Source:

>>>

On October 12, 1492, Columbus and his men sighted an island in the chain later named the Bahamas. Further exploration revealed Hispaniola and Cuba, the two largest islands in the Greater Antilles of the Caribbean. He established a settlement called La Navidad and left thirty-nine men to secure it. Columbus returned to Spain in 1493, convinced that he had reached Asia. He described a tropical paradise and brought back enough gold and valuables to secure permission for a second voyage.
The Caribbean quickly became the base for further Spanish exploration of the region. Within twenty-five years, European explorers and cartographers had sketched a remarkably accurate outline of the Caribbean and the eastern coasts of North, South, and Central America. For a time, Columbus himself served as Governor of the Indies, the name used by the Spanish for the Americas. He was accused of harsh rule and mistreatment of the colonists, who called him “the tyrant of the Caribbean.” Columbus was arrested and returned to Spain in chains, where he was stripped of his titles and office for misrule.
Columbus went to his grave believing that his voyages had taken him to Asia. Others, however, argued that he had reached a previously unknown land mass, a so-called “New World.” While the Spanish were busy establishing themselves in the Caribbean, Vasco da Gama had made contact with India and thus had “won” the race to tap into the spice trade. Columbus’s mathematical errors and fundamental misunderstanding were confirmed in late 1520, when Ferdinand Magellan’s fleet entered the Pacific Ocean. Magellan had been commissioned by the Spanish Crown to seek a trade route to Asia; however, what his voyage revealed was the immensity of South America and the Pacific Ocean. Although Magellan died mid-voyage, his fleet became the first to successfully circumnavigate the globe, returning to Spain in 1525. The voyage took an incredible toll on the fleet; of the original 237 men and five ships, only one ship and eighteen men survived.

<<<

Provided information:
>>>

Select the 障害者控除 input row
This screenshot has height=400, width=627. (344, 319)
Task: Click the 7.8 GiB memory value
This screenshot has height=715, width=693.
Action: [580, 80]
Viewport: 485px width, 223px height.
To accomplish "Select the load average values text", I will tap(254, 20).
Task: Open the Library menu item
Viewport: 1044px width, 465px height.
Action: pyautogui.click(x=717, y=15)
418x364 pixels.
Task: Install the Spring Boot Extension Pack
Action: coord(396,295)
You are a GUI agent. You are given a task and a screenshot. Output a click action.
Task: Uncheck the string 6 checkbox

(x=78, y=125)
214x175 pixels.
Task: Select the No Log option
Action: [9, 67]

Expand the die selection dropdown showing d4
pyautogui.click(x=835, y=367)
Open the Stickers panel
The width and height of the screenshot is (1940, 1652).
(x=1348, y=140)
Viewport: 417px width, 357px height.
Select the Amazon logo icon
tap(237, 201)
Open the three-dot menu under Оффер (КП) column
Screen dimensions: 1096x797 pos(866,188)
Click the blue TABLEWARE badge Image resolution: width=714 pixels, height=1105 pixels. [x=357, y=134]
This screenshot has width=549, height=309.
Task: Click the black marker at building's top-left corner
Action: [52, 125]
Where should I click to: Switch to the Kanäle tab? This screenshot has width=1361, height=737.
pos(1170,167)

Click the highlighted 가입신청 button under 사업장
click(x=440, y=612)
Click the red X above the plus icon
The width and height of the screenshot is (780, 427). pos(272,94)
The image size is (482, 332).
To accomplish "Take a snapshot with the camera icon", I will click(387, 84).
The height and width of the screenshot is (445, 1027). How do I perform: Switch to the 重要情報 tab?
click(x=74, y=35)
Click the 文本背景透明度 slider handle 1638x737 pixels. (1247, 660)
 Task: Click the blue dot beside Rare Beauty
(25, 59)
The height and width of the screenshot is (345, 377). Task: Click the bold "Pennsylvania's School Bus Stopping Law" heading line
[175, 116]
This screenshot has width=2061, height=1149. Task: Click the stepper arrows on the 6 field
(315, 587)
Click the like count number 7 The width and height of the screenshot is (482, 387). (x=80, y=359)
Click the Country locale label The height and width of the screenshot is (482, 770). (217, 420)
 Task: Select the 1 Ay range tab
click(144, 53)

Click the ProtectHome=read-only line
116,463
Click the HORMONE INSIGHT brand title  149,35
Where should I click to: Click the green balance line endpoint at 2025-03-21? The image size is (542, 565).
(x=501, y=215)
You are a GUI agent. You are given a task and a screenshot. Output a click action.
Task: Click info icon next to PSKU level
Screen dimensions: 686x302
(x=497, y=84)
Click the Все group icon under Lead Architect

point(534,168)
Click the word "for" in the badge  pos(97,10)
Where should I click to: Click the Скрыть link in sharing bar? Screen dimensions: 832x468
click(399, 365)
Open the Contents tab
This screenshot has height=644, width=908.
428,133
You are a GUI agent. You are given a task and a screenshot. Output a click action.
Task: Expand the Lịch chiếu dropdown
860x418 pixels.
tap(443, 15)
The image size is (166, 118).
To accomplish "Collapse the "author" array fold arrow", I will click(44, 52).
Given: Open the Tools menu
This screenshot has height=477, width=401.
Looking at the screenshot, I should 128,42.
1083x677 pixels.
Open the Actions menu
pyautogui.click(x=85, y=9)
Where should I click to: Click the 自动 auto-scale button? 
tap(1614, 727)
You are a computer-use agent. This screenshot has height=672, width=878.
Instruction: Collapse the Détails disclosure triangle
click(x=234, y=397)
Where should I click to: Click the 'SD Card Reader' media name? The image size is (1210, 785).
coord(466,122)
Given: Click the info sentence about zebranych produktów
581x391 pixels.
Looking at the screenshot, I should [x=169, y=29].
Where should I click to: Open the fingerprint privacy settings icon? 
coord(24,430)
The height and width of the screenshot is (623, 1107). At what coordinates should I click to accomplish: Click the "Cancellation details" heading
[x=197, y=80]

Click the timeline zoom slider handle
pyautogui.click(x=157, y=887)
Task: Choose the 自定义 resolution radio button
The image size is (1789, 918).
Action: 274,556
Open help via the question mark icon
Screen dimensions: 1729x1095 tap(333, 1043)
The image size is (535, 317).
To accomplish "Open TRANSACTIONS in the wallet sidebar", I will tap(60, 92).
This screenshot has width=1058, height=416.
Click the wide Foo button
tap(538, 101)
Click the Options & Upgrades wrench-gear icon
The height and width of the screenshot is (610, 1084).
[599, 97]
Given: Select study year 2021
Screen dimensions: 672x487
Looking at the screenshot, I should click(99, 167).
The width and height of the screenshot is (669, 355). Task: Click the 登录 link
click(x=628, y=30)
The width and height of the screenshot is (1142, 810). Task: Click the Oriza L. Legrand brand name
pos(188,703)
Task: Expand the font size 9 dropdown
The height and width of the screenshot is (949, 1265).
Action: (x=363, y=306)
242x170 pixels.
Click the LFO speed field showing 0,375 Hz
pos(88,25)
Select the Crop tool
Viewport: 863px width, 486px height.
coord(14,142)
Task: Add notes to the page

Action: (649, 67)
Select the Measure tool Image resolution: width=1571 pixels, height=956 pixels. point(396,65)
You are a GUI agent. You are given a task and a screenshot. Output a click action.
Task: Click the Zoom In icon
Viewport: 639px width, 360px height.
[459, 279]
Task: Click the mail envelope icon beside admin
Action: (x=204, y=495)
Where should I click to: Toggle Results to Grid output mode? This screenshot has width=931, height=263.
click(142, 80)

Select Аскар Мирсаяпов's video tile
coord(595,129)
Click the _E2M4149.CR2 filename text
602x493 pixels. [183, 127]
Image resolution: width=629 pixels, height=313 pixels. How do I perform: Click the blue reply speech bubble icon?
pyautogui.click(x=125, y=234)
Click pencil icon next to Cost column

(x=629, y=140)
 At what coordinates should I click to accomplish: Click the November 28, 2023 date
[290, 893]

<<<

Parts of the exercise:
**a.** Rewrite the paragraph of the Columbus passage that begins "On October 12, 1492" more briefly, keeping its main facts.
**b.** Duplicate the Columbus passage from "On October 12, 1492, Columbus" to "a second voyage.".
**c.** Continue the Columbus passage, starting after its final sentence.
The records have no connection to the Columbus passage.

Results of the tasks:
**a.** On October 12, 1492, Columbus and his men sighted an island in the chain later named the Bahamas, then found Hispaniola and Cuba, the two largest islands of the Greater Antilles. He set up a settlement called La Navidad and left thirty-nine men to hold it. He returned to Spain in 1493, sure he had reached Asia. He described a tropical paradise and brought back enough gold and valuables to win permission for a second voyage.

**b.**
On October 12, 1492, Columbus and his men sighted an island in the chain later named the Bahamas. Further exploration revealed Hispaniola and Cuba, the two largest islands in the Greater Antilles of the Caribbean. He established a settlement called La Navidad and left thirty-nine men to secure it. Columbus returned to Spain in 1493, convinced that he had reached Asia. He described a tropical paradise and brought back enough gold and valuables to secure permission for a second voyage.

**c.**
The legacy of circumnavigation of the globe revealed itself politically, economically, and scientifically. The Treaty of Tordesillas had established that the world was to be divided into two zones of influence; this agreement lacked the exact divide between Portuguese and Spanish territory in the east. Since the Spanish fleet reached Asia and the Moluccas, or the Spice Islands, they claimed that the Portuguese were violating their territory, thus bringing the two nations once more into conflict. The matter was resolved in 1529 with the Treaty of Zaragoza, which gave the Moluccas to Portugal and the Philippines to Spain. Although Spain was disappointed not to have gained the Spice Islands, the Philippines quickly became an important base of Spanish operations for Asian trade. They obtained particular importance after Spain established mining operations in the colonies of New Spain and Peru, when silver became the basis for great wealth.
Scientifically, Magellan’s voyage revealed the exact size of the earth’s diameter. It also established the need for an International Date Line. Although the mariners kept strict track of dates over the voyage in a logbook, they found upon their return to Europe that they were one day behind the calendar. They had, in effect, lost a day while traveling westward, counter to the earth’s rotation.
Portugal was one of the leaders of the European Age of Discovery. The Portuguese were able successfully to navigate the open sea because of the compass, the astrolabe, and the caravel. Under the sponsorship of Prince Henry the Navigator, the Portuguese explored the coast of Africa and later established trading posts up and down the coast of West Africa. The Portuguese also established trading ports in India and, after the conquest of Malacca, in the Spice Islands. Portugal’s entry into the Indian Ocean marked the beginning of a powerful sea empire.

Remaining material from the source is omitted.